Auch Tiago litt bisher unter großen Einschränkungen: Er konnte kaum laufen, weil seine Beine sein Gewicht nicht tragen konnten. Nicht möglich war es ihm zudem, mit seinen Armen über den Kopf zu greifen oder mit seinen Händen ein Glas Wasser zu halten. Diesbezüglich habe er, sagt sein Vater, aber auch schon mit Spinraza und dank der Physiotherapie Fortschritte gemacht. Dass diese nach der Behandlung mit Zolgensma weitergehen, das ist nun die große Hoffnung der Eltern.

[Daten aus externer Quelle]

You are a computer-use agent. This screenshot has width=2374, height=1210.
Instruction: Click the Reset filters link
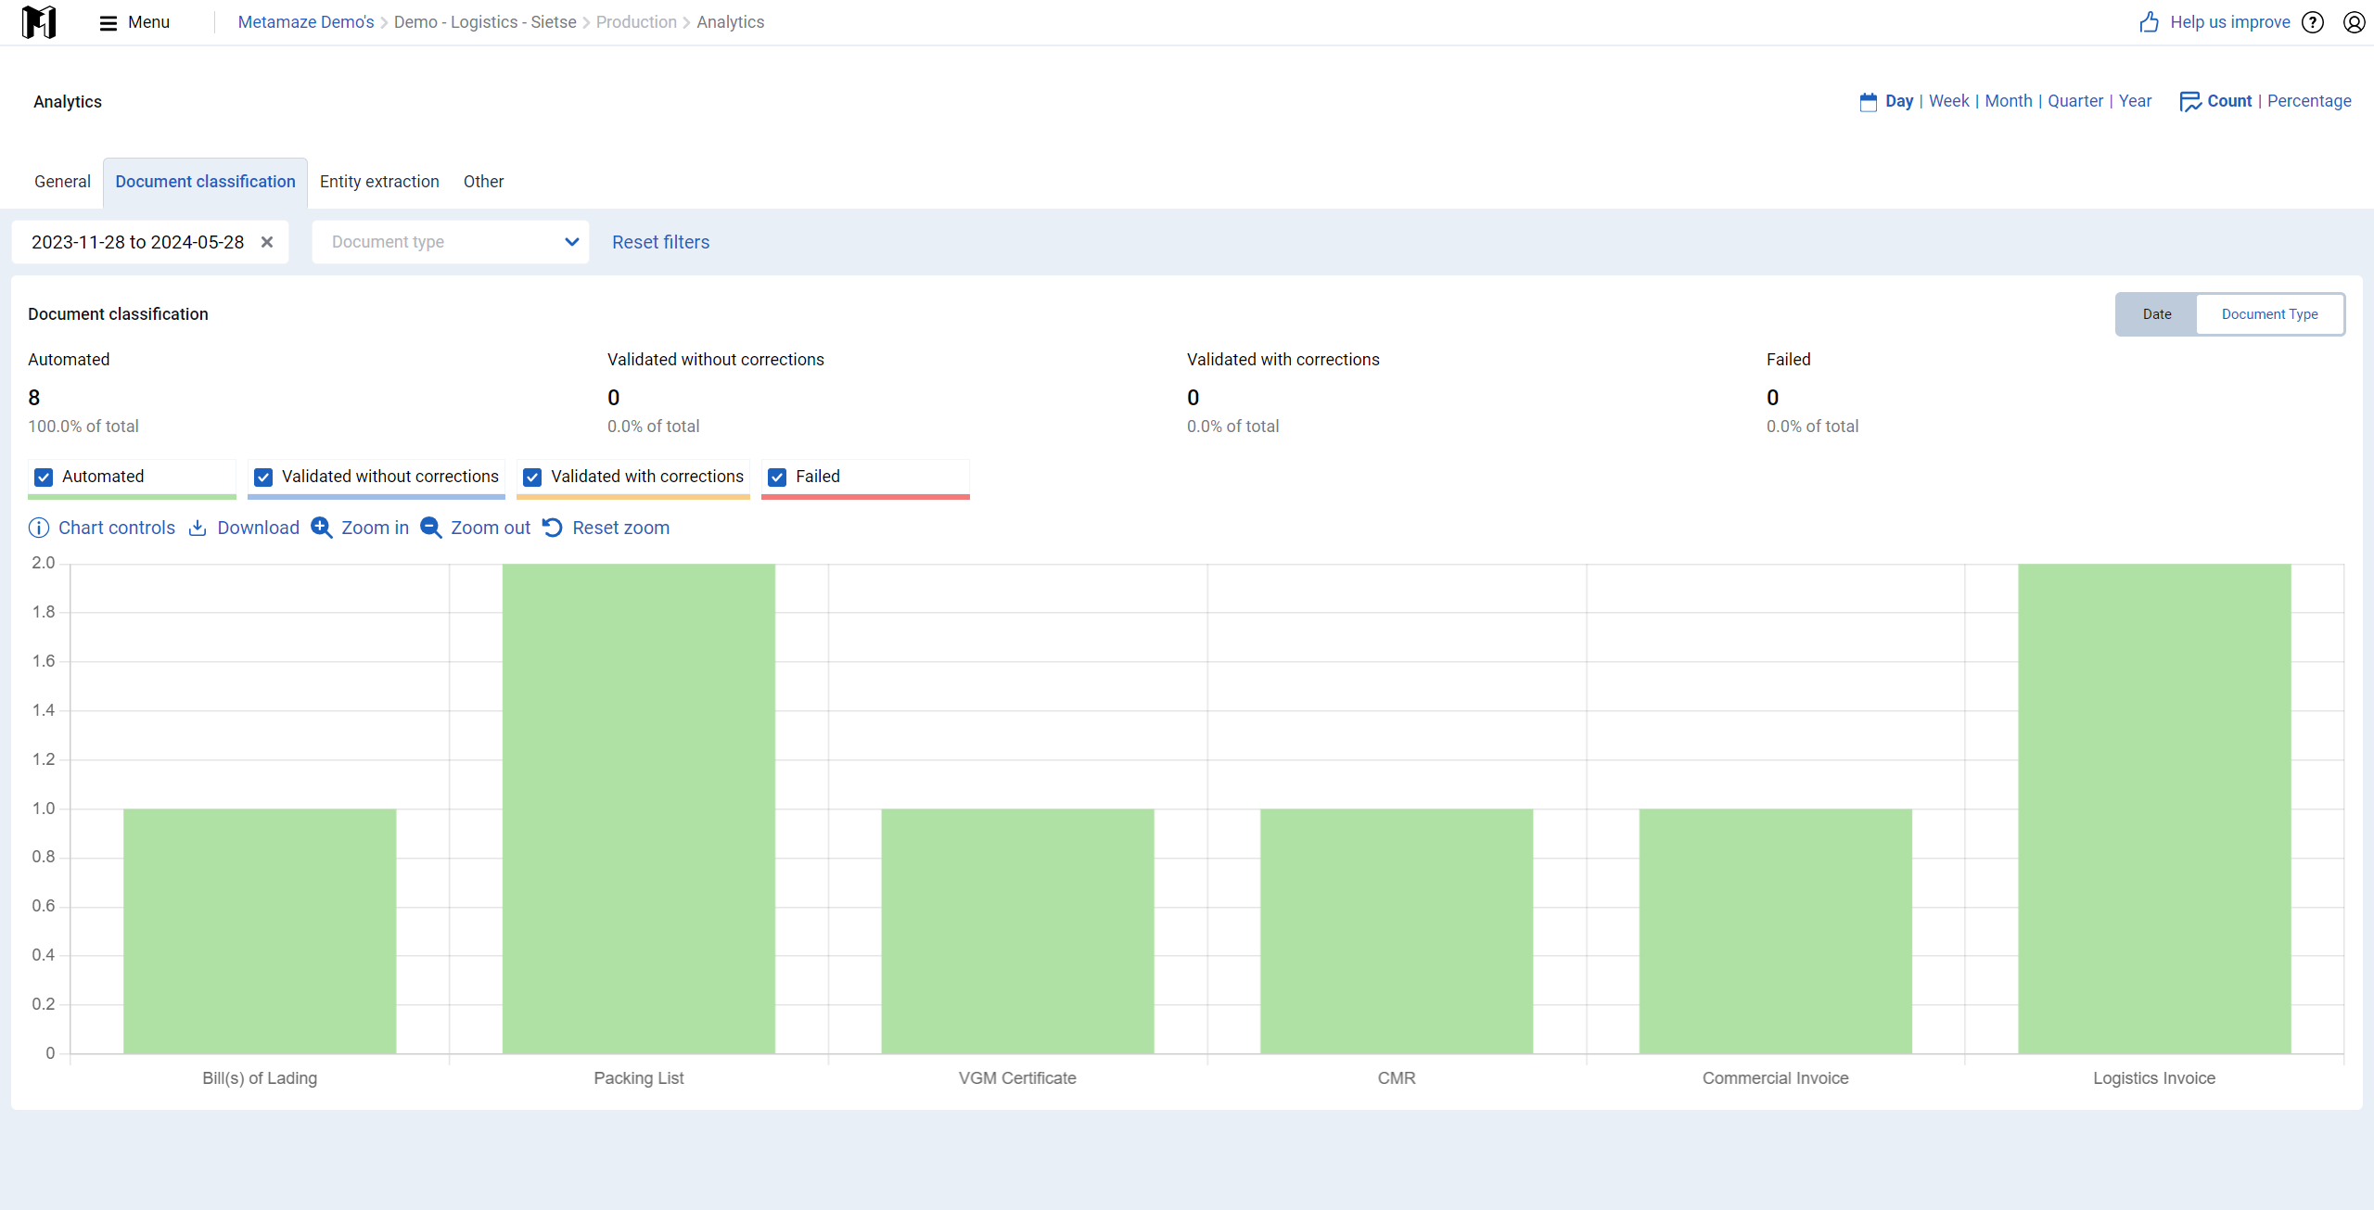660,242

Die bisher eingegangen Spenden zugunsten von Tiago in Höhe von mehr als einer Million Euro stehen für zwei Jahre zweckgebunden und speziell für Tiago zu Verfügung: für weiterhin notwendige Hilfsmittel etwa, oder für Therapien. Eingerichtet ist das Spendenkonto bei der Deutschen Muskelstiftung, Tiagos Familie hat keinen direkten Zugriff auf das Geld. Nach Ablauf der zwei Jahre wird entschieden, wie das Geld weiter verwendet werden soll, in Absprache mit der Familie. "Uns liegt sehr am Herzen", sagte Stephanie de Freitas im Mai, "anderen Familien mit an SMA erkrankten Kindern zu helfen."